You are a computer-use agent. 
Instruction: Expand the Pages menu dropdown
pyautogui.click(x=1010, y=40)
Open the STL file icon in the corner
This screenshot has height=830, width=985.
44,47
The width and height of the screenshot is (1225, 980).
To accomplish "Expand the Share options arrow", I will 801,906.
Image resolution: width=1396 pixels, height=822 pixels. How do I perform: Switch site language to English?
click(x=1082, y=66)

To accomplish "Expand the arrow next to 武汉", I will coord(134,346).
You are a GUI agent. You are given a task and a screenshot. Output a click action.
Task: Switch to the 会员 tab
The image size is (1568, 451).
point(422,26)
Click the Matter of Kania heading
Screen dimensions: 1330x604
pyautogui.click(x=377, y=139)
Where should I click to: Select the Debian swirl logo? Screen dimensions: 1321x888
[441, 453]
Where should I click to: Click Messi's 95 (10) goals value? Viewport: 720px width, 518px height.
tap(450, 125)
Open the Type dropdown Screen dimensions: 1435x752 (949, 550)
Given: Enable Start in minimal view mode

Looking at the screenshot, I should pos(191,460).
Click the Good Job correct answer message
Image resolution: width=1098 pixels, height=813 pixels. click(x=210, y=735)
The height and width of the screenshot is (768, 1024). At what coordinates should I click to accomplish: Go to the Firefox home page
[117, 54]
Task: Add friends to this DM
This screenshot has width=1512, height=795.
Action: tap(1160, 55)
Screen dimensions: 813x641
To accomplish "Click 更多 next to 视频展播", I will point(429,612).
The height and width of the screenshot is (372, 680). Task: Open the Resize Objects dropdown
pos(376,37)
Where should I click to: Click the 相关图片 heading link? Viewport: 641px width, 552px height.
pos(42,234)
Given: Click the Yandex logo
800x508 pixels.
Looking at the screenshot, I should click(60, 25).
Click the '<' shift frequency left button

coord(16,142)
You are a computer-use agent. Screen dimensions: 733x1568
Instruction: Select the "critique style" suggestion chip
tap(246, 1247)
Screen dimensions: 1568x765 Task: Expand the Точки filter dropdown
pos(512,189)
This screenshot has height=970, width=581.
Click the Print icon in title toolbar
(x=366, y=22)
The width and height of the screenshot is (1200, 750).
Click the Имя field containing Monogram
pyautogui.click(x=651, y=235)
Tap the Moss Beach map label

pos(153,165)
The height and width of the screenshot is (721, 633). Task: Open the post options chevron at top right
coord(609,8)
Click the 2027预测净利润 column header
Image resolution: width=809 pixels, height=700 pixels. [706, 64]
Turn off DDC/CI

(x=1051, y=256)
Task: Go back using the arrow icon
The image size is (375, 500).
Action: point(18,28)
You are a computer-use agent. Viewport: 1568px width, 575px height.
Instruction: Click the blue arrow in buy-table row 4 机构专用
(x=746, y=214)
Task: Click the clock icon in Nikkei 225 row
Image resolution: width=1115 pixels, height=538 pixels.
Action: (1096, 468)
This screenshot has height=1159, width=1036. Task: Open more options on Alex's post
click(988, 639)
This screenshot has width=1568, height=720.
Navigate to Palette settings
------
* _Task objective_:
Please output each record exactly as it appears above.

* _Exercise response_:
You are a computer-use agent. 
Instruction: Expand the Pages menu dropdown
pyautogui.click(x=1010, y=40)
Open the STL file icon in the corner
This screenshot has height=830, width=985.
44,47
The width and height of the screenshot is (1225, 980).
To accomplish "Expand the Share options arrow", I will 801,906.
Image resolution: width=1396 pixels, height=822 pixels. How do I perform: Switch site language to English?
click(x=1082, y=66)

To accomplish "Expand the arrow next to 武汉", I will coord(134,346).
You are a GUI agent. You are given a task and a screenshot. Output a click action.
Task: Switch to the 会员 tab
The image size is (1568, 451).
point(422,26)
Click the Matter of Kania heading
Screen dimensions: 1330x604
pyautogui.click(x=377, y=139)
Where should I click to: Select the Debian swirl logo? Screen dimensions: 1321x888
[441, 453]
Where should I click to: Click Messi's 95 (10) goals value? Viewport: 720px width, 518px height.
tap(450, 125)
Open the Type dropdown Screen dimensions: 1435x752 (949, 550)
Given: Enable Start in minimal view mode

Looking at the screenshot, I should pos(191,460).
Click the Good Job correct answer message
Image resolution: width=1098 pixels, height=813 pixels. click(x=210, y=735)
The height and width of the screenshot is (768, 1024). At what coordinates should I click to accomplish: Go to the Firefox home page
[117, 54]
Task: Add friends to this DM
This screenshot has width=1512, height=795.
Action: tap(1160, 55)
Screen dimensions: 813x641
To accomplish "Click 更多 next to 视频展播", I will point(429,612).
The height and width of the screenshot is (372, 680). Task: Open the Resize Objects dropdown
pos(376,37)
Where should I click to: Click the 相关图片 heading link? Viewport: 641px width, 552px height.
pos(42,234)
Given: Click the Yandex logo
800x508 pixels.
Looking at the screenshot, I should click(60, 25).
Click the '<' shift frequency left button

coord(16,142)
You are a computer-use agent. Screen dimensions: 733x1568
Instruction: Select the "critique style" suggestion chip
tap(246, 1247)
Screen dimensions: 1568x765 Task: Expand the Точки filter dropdown
pos(512,189)
This screenshot has height=970, width=581.
Click the Print icon in title toolbar
(x=366, y=22)
The width and height of the screenshot is (1200, 750).
Click the Имя field containing Monogram
pyautogui.click(x=651, y=235)
Tap the Moss Beach map label

pos(153,165)
The height and width of the screenshot is (721, 633). Task: Open the post options chevron at top right
coord(609,8)
Click the 2027预测净利润 column header
Image resolution: width=809 pixels, height=700 pixels. [706, 64]
Turn off DDC/CI

(x=1051, y=256)
Task: Go back using the arrow icon
The image size is (375, 500).
Action: point(18,28)
You are a computer-use agent. Viewport: 1568px width, 575px height.
Instruction: Click the blue arrow in buy-table row 4 机构专用
(x=746, y=214)
Task: Click the clock icon in Nikkei 225 row
Image resolution: width=1115 pixels, height=538 pixels.
Action: (1096, 468)
This screenshot has height=1159, width=1036. Task: Open more options on Alex's post
click(988, 639)
This screenshot has width=1568, height=720.
Navigate to Palette settings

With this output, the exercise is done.